§ MATERIAL PROVIDED
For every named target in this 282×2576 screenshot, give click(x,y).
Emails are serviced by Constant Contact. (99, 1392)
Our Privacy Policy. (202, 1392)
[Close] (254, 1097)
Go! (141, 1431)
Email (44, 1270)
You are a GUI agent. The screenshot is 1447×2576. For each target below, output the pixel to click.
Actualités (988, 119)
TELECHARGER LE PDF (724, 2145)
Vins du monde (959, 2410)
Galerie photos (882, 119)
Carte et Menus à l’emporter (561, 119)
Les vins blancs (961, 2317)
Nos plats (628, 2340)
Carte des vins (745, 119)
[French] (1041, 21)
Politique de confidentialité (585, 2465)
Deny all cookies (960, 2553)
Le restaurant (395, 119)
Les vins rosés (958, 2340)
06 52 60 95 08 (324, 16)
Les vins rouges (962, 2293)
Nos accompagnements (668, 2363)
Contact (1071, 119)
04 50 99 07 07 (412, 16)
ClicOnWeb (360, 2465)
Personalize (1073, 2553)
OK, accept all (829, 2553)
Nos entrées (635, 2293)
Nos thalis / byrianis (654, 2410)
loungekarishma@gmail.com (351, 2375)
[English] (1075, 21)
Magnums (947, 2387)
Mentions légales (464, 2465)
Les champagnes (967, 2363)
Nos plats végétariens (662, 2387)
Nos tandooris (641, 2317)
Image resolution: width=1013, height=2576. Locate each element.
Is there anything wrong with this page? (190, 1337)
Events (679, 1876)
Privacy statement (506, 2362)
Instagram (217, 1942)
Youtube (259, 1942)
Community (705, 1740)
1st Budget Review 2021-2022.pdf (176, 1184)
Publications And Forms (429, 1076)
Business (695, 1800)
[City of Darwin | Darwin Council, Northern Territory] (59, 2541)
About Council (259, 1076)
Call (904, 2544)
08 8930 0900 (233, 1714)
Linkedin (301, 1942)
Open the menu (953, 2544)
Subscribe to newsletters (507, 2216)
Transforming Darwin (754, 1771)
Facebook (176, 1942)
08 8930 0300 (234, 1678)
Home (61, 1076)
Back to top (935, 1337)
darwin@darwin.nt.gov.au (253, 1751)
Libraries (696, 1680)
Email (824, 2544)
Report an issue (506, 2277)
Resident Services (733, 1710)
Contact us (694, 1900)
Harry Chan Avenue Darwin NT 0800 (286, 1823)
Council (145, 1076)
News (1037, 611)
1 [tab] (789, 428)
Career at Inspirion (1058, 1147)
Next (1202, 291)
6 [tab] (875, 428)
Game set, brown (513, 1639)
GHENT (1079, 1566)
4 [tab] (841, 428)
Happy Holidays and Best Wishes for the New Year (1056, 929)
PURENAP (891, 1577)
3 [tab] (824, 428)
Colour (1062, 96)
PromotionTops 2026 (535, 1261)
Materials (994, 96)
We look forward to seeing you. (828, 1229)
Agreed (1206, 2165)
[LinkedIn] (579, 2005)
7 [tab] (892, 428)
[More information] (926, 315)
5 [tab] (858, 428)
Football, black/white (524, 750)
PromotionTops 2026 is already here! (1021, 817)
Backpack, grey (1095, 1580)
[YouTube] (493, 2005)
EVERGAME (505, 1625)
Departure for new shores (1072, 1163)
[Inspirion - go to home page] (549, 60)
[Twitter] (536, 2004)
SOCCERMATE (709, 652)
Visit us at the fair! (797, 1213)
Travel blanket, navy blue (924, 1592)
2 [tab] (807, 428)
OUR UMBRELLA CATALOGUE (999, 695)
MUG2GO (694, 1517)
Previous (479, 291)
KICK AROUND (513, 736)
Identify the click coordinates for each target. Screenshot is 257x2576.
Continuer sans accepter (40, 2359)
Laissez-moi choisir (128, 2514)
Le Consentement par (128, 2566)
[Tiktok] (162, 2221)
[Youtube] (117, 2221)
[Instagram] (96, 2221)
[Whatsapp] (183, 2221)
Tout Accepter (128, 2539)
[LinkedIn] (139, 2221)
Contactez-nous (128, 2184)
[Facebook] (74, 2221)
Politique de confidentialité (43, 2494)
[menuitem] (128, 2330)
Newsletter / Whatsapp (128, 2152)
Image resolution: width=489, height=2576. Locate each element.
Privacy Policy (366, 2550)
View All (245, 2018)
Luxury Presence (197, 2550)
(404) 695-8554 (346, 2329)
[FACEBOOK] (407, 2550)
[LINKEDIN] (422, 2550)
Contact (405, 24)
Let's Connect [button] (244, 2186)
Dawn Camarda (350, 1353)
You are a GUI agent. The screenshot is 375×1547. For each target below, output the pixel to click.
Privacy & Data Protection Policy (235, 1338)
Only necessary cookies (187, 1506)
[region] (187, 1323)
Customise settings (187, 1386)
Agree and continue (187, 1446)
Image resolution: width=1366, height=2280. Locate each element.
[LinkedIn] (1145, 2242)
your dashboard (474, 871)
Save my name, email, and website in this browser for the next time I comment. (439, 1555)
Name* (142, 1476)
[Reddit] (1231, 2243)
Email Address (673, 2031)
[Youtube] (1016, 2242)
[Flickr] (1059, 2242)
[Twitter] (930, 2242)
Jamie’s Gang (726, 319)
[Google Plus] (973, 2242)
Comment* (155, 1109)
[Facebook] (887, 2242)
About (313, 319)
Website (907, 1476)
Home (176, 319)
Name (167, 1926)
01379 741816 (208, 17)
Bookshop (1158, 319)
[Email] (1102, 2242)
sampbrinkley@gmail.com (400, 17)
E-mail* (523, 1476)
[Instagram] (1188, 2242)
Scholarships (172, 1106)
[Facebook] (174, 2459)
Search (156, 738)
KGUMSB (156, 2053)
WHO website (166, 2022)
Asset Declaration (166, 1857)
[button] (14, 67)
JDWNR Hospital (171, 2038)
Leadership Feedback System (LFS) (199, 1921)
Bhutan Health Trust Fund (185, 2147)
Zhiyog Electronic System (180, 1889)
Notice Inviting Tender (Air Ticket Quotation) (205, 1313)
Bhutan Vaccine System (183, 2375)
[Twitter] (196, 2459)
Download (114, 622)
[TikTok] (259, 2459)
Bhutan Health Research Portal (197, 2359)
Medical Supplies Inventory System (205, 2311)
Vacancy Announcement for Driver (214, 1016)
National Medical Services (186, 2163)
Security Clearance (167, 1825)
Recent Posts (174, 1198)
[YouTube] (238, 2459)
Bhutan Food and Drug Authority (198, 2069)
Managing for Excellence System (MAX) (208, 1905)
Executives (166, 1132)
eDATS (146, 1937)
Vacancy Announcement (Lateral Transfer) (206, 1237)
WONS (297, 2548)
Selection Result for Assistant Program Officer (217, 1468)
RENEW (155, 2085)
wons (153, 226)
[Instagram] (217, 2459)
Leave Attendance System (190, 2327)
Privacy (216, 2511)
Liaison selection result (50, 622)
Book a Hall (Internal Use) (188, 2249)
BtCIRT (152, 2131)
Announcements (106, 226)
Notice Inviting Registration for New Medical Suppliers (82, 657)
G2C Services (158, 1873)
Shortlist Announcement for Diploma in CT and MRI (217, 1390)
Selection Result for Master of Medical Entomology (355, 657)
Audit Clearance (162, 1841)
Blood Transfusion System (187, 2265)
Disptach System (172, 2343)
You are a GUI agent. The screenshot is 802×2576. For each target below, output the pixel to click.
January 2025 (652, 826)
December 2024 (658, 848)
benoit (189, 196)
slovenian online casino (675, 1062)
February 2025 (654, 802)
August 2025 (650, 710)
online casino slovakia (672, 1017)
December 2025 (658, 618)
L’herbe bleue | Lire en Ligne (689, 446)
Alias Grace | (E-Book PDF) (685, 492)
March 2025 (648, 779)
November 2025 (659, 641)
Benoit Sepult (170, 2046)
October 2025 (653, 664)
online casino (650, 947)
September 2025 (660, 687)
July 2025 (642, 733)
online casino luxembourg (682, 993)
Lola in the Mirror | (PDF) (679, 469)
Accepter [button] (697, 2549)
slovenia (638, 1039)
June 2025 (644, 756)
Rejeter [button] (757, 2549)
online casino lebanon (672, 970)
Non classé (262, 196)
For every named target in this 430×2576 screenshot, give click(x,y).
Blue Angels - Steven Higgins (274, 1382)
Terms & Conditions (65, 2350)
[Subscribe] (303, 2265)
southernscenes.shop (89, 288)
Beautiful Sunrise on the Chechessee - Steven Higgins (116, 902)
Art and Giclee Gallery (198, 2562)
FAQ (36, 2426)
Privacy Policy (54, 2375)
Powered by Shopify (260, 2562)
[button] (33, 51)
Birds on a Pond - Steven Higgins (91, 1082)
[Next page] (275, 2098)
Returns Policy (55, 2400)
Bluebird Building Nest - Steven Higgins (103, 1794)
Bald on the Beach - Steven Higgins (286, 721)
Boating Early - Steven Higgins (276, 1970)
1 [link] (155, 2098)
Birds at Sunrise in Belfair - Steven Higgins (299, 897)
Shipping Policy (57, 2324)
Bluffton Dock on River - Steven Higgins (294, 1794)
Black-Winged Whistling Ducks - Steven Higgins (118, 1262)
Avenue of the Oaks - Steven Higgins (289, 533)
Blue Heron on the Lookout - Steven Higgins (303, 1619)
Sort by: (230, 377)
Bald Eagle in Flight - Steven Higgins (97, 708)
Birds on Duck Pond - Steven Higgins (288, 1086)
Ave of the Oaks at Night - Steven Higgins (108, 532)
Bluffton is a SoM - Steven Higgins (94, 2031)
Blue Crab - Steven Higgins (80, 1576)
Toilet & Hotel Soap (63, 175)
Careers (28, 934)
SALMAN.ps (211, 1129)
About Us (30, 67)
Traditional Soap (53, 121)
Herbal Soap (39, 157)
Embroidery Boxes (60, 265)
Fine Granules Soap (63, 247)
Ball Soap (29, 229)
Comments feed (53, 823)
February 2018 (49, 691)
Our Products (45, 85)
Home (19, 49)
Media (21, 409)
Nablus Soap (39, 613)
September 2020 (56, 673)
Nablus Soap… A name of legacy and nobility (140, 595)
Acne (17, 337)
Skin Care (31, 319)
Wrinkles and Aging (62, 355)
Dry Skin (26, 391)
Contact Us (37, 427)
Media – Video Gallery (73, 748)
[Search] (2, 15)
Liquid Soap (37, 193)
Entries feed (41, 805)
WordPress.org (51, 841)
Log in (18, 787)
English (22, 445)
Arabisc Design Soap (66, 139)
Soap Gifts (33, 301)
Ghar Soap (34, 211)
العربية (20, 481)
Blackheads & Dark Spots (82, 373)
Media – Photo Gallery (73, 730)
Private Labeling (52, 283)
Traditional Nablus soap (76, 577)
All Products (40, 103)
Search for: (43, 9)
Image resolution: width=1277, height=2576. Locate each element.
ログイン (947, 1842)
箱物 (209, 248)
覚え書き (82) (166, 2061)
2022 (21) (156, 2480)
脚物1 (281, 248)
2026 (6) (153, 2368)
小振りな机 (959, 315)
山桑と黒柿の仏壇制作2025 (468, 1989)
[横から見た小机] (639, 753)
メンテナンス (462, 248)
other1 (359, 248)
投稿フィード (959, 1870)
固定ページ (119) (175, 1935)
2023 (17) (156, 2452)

§ PROMPT
Looking at the records above, return exactly the lines from the line with "WHO website (166, 2022)" to the line with "online casino lebanon (672, 970)", both ends included.

§ SOLUTION TO THIS PROBLEM
WHO website (166, 2022)
Asset Declaration (166, 1857)
[button] (14, 67)
JDWNR Hospital (171, 2038)
Leadership Feedback System (LFS) (199, 1921)
Bhutan Health Trust Fund (185, 2147)
Zhiyog Electronic System (180, 1889)
Notice Inviting Tender (Air Ticket Quotation) (205, 1313)
Bhutan Vaccine System (183, 2375)
[Twitter] (196, 2459)
Download (114, 622)
[TikTok] (259, 2459)
Bhutan Health Research Portal (197, 2359)
Medical Supplies Inventory System (205, 2311)
Vacancy Announcement for Driver (214, 1016)
National Medical Services (186, 2163)
Security Clearance (167, 1825)
Recent Posts (174, 1198)
[YouTube] (238, 2459)
Bhutan Food and Drug Authority (198, 2069)
Managing for Excellence System (MAX) (208, 1905)
Executives (166, 1132)
eDATS (146, 1937)
Vacancy Announcement (Lateral Transfer) (206, 1237)
WONS (297, 2548)
Selection Result for Assistant Program Officer (217, 1468)
RENEW (155, 2085)
wons (153, 226)
[Instagram] (217, 2459)
Leave Attendance System (190, 2327)
Privacy (216, 2511)
Liaison selection result (50, 622)
Book a Hall (Internal Use) (188, 2249)
BtCIRT (152, 2131)
Announcements (106, 226)
Notice Inviting Registration for New Medical Suppliers (82, 657)
G2C Services (158, 1873)
Shortlist Announcement for Diploma in CT and MRI (217, 1390)
Selection Result for Master of Medical Entomology (355, 657)
Audit Clearance (162, 1841)
Blood Transfusion System (187, 2265)
Disptach System (172, 2343)
You are a GUI agent. The screenshot is 802×2576. For each target below, output the pixel to click.
January 2025 (652, 826)
December 2024 (658, 848)
benoit (189, 196)
slovenian online casino (675, 1062)
February 2025 (654, 802)
August 2025 (650, 710)
online casino slovakia (672, 1017)
December 2025 (658, 618)
L’herbe bleue | Lire en Ligne (689, 446)
Alias Grace | (E-Book PDF) (685, 492)
March 2025 (648, 779)
November 2025 (659, 641)
Benoit Sepult (170, 2046)
October 2025 (653, 664)
online casino (650, 947)
September 2025 (660, 687)
July 2025 (642, 733)
online casino luxembourg (682, 993)
Lola in the Mirror | (PDF) (679, 469)
Accepter [button] (697, 2549)
slovenia (638, 1039)
June 2025 (644, 756)
Rejeter [button] (757, 2549)
online casino lebanon (672, 970)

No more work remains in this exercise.